Week 1

My task: To research and determine an ideal way to detect and extract hedges from a document.

A hedge, or a hedge cue,  is a word, phrase, or statement that signals the attitude of uncertainty or speculation.

Most hedges fall under the following categories:

Adjectives or adverbs Probable(y), likely, possible, unsure, unknown, unclear, predicted, etc…
Auxiliaries May, might, could, etc…
Conjunctions Either…or, etc…
Verbs of hedging Suggest, suspect, indicate, suppose, seem, appear, etc…

Hedge detection refers to the task of identifying these hedges in a text, which is particularly useful in distinguishing between certain, factual information and uncertain, nonfactual information.

I found the most-recognized hedge detection system was developed by Maria Georgescul and presented at the Conference for Natural Language Learning (CoNLL) 2010 Shared Task Evaluation, which focused on hedging in the domain of biomedical literature. We proposed that we would be reimplementing her system in order to extract words and assertions from our data set.

Once the words in question are extracted, the next step was to determine entailment and contradiction relationships. Through research, I think the words-space approach known as random indexing could accomplish just that! The process of random indexing can be broken down into 3 stages.

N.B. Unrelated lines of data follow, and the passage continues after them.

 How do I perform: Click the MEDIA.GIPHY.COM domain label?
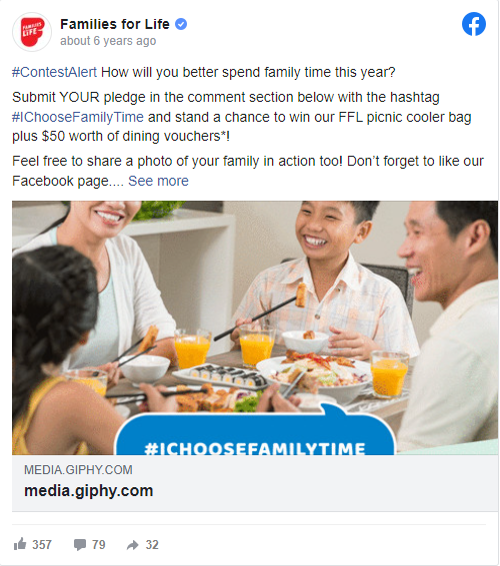pyautogui.click(x=78, y=470)
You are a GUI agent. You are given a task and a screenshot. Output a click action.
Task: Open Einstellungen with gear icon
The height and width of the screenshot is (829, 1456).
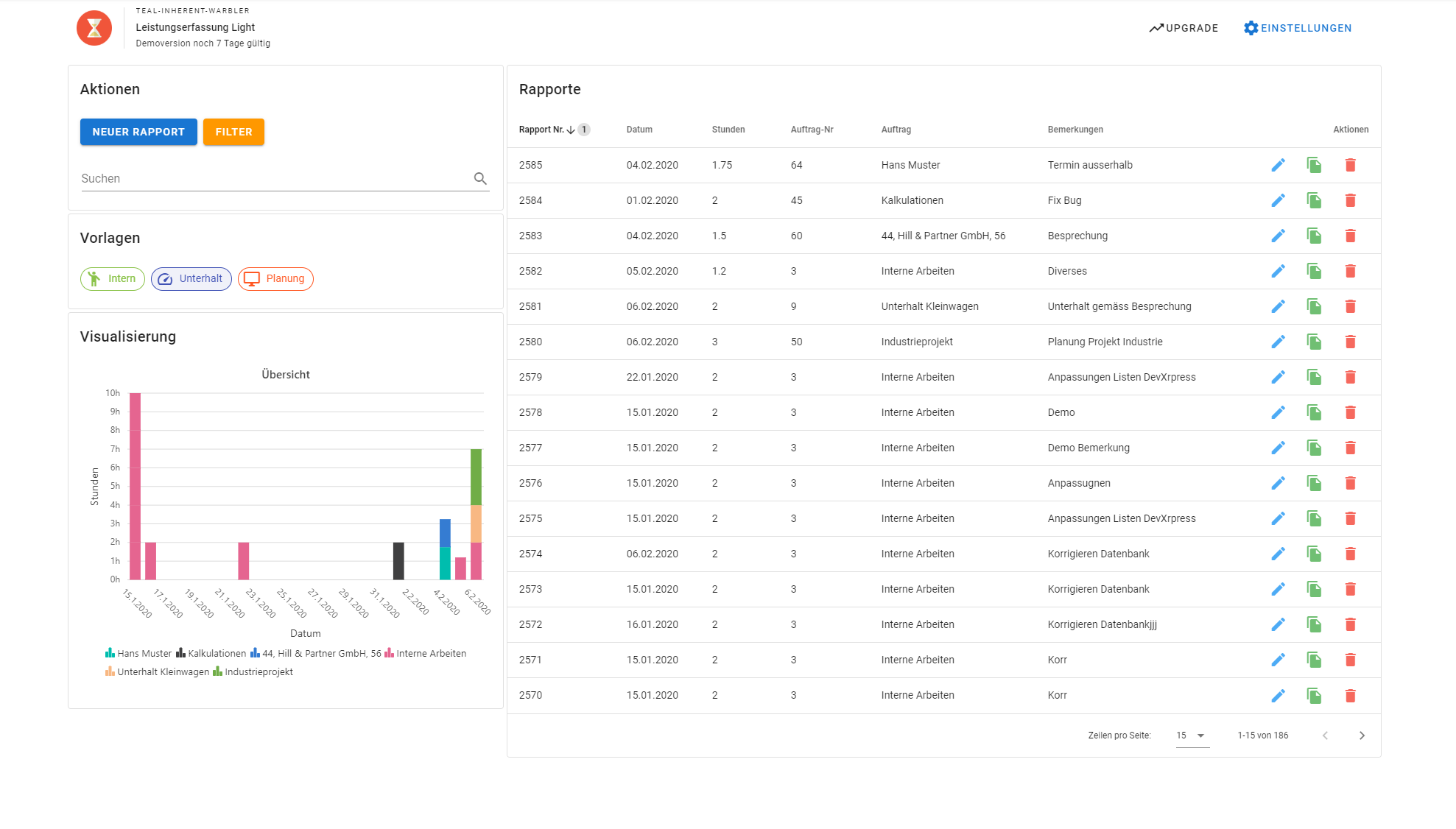click(1251, 28)
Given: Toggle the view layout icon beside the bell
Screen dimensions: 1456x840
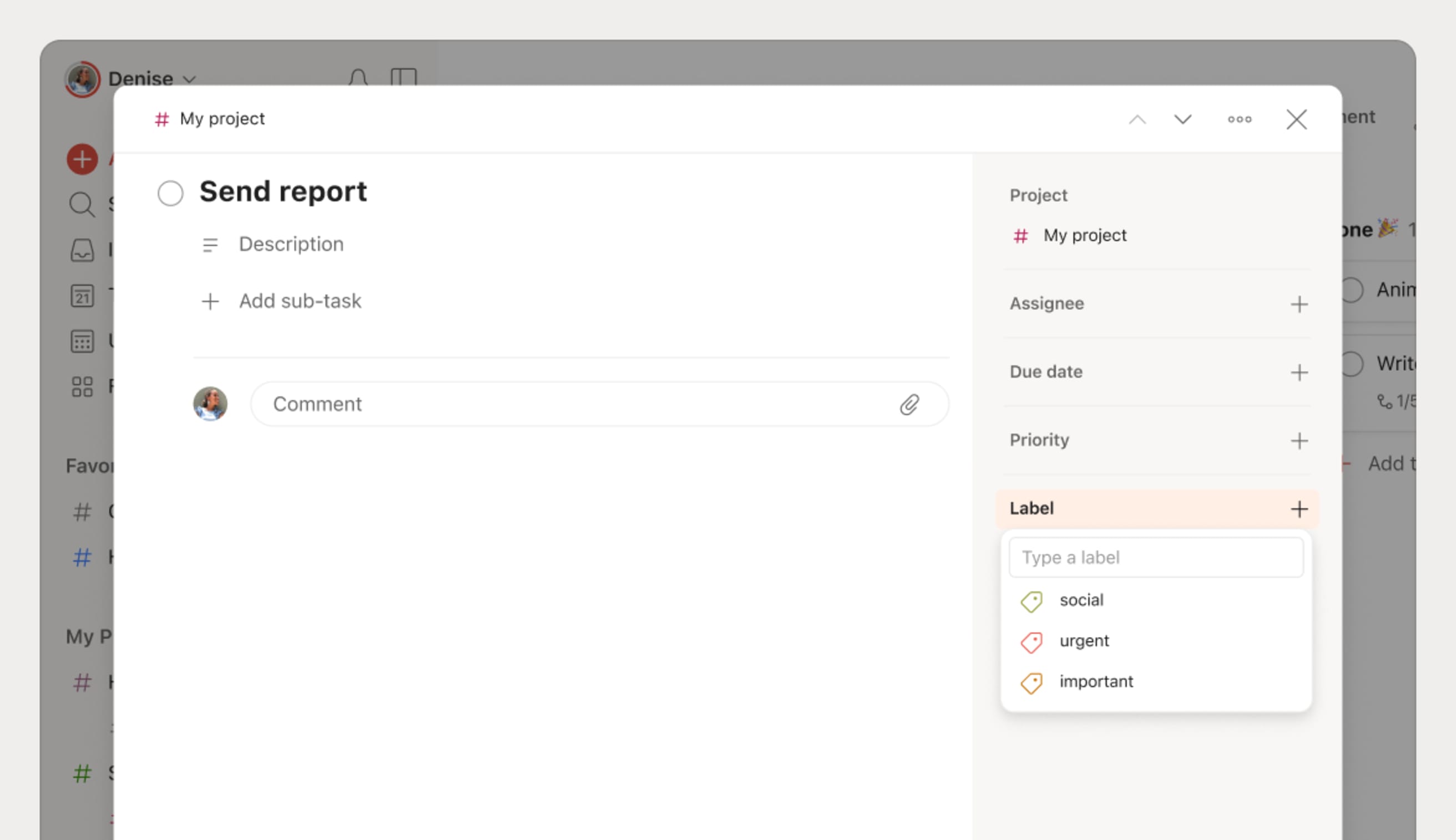Looking at the screenshot, I should [x=404, y=77].
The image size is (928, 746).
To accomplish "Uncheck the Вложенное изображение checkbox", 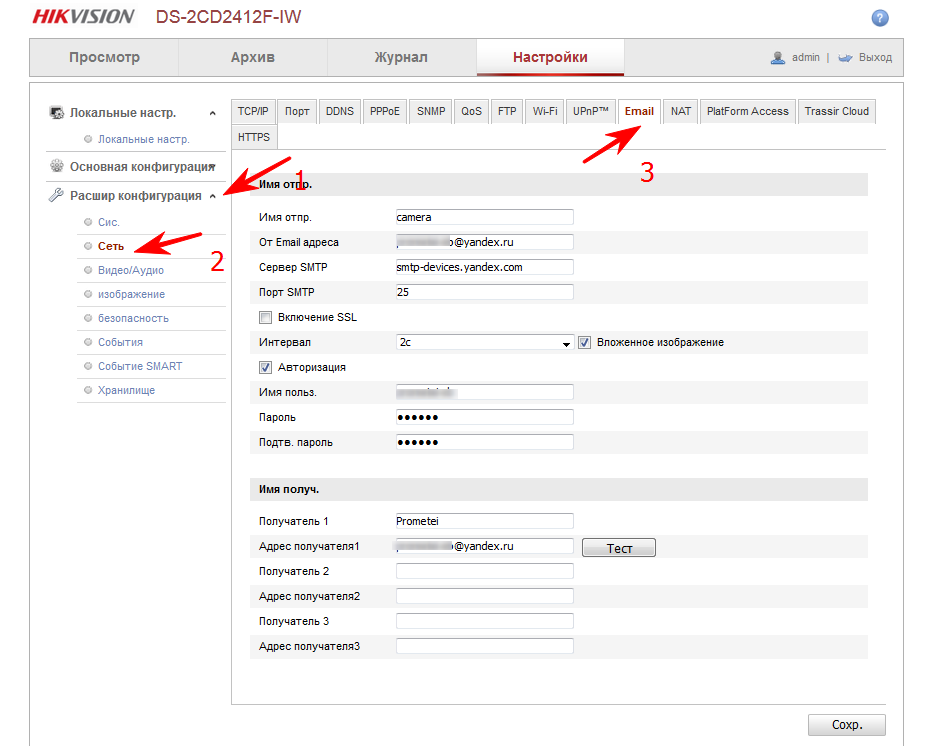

Stage 1: Each word in the data set is assigned a unique and random representation called an index vector. Index vectors consist of a small number of sparse +1s and -1s, with 0s fulfilling the rest of the elements in the vector set.

Stage 2: The document is scanned and context vectors are produced, representing the different contexts, like a group of words or a document, in which words have occurred.

Stage 3: The values within the index and context vectors are compiled together into what is known as a co-occurrence matrix, wherein each row represents a unique word and each column represents a unique context.

Now, herein lies the beauty of this process. Wouldn’t you say that if you recognized two words that occurred within the same or similar contexts, it is safe to assume that those two words have the same or similar meanings? I think so! In fact, such is known as the distributional hypothesis: Words with similar meanings tend to occur in similar contexts. Within the random indexing process, the same rule applies! Words occurring in similar contexts will have vector similarity. To determine whether two words are the same or similar, we simply compare their context vectors by calculating the cosine of the angles in between the vectors. The closer the resulting value, the more similar the words in question are in their contexts.

In our case, we will be working more with statements rather than individual words. If we assign two statements their own context vectors and we know one statement to be true, then we can prove that the another statement is written in the same context and holds the same truth value as the first statement if they have vector similarity.